Eden claimed that the second episode discussed the press' criticism of Prince Harry and Markle's costly renovation of Frogmore Cottage "with no mention at all of the fact that the couple had rejected [a] big home already prepared for them" at Kensington Palace.
A number of Twitter users shared Eden's opinion of the BBC documentary, with some claiming that it was pro-Harry and Meghan and biased against Prince William and other members of the royal family.
"Well, the second episode of ['The Princes and the Press'] should be renamed to 'The Meghan Markle Debacle'!!! What a load of tosh, obviously the Sussexes are involved in this documentary!" one person claimed.
"I thought this 'doc' was called the 'Princes and the Press,' not 'Meghan and the Press,'" another commented. "How many times do we have to go over all this before they move on?"
Another online user complained that it took about 40 minutes before the documentary showed the Duke and Duchess of Cambridge. "Out of a one-hour documentary, approximately 5 minutes were about [Prince William and Kate Middleton]. So much for impartial, unbiased reporting," the netizen wrote.
A fourth user asked, "Is the BBC deliberately trying to sabotage themselves?"
Other Twitter users fired back at Eden and other critics of Prince Harry and Markle, with one person accusing Eden of spreading misinformation in his tweet.
The user pointed out that Eden wrote a report in 2018 that the Duke of Gloucester and his wife, Duchess Birgitte, the occupants of the 21-bedroom mansion supposedly offered to Prince Harry and Markle, didn't want to leave the residence.
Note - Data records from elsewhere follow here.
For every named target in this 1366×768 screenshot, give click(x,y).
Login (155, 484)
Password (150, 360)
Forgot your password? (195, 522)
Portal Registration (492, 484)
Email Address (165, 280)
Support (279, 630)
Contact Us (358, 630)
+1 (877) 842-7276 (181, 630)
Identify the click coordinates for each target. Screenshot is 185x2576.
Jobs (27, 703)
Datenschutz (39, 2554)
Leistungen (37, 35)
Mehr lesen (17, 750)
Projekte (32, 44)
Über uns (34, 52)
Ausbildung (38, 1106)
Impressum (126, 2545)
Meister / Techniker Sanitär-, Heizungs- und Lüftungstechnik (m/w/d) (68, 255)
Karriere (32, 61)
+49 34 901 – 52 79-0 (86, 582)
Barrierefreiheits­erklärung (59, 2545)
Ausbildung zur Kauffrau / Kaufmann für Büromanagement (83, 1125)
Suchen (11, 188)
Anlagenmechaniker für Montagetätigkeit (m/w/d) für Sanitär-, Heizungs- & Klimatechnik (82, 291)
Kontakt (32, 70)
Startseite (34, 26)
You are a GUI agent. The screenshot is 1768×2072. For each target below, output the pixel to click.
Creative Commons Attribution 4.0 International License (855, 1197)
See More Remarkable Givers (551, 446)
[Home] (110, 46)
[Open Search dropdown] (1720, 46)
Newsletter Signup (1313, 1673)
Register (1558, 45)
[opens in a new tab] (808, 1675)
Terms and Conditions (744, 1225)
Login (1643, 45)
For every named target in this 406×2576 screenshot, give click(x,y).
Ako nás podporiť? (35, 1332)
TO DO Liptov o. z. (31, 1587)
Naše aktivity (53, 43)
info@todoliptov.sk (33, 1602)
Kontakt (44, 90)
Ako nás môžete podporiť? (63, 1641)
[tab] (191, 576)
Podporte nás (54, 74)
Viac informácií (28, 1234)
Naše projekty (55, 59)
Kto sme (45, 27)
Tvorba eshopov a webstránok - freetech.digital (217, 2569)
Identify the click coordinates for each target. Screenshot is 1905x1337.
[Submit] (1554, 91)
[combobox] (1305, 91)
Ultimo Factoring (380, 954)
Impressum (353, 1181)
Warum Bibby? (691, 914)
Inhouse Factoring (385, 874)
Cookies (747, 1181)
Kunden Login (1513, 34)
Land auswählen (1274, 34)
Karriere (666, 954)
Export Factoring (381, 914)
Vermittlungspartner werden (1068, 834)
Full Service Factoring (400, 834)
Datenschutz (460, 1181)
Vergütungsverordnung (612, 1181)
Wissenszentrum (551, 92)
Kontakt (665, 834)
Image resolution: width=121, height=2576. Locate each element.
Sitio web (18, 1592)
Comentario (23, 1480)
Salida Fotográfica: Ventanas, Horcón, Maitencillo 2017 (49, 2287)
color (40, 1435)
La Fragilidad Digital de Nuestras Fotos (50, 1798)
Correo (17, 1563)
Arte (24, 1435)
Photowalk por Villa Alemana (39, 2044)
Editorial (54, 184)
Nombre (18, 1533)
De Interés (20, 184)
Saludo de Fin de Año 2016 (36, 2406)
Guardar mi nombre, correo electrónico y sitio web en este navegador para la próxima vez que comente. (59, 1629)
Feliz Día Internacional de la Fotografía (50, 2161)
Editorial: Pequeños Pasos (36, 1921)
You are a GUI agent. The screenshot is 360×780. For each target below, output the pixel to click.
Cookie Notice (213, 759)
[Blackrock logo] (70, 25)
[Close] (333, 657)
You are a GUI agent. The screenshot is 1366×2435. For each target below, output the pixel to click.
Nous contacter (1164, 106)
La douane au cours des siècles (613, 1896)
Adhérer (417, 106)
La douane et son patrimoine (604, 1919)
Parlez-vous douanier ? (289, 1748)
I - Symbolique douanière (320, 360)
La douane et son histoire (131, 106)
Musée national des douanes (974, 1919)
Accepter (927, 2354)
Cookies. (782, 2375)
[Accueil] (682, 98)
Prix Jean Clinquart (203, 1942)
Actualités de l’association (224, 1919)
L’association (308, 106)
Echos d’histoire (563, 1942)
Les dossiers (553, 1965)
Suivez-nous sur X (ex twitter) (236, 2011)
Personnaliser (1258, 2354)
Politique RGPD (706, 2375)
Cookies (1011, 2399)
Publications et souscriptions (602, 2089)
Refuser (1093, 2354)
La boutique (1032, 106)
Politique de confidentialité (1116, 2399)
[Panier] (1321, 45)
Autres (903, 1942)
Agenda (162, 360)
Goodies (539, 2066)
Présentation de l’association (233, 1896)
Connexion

The journalist also cited a Kensington Palace spokesman as saying that the Sussexes did not "covet" the Gloucesters' mansion.
"[Eden] would never let a lie get in the way of him attacking Harry and Meghan," the Twitter user claimed.
Another person claimed that Prince William and Middleton "don’t have very much going on," so it's no surprise that they allegedly did not get as much coverage in the docuseries as the Sussexes. "You can’t report on what’s not there," the user added.
"God save [Meghan and Harry]. The royal press should be ashamed of themselves," a third user commented.
"The other thing that stands out from #theprincesandthepress is that Prince Harry and Meghan are prepared to a follow principles and fight the system that killed Diana, while Prince William does backdoor deals with the press for self-interest and good press," a fourth person wrote.
Buckingham Palace, Clarence House and Kensington Palace previously released a joint statement slamming the claims made in the documentary as "overblown and unfounded."
The BBC later defended the docuseries, saying in a statement that it was "about how royal journalism is done and features a range of journalists from broadcast and the newspaper industry."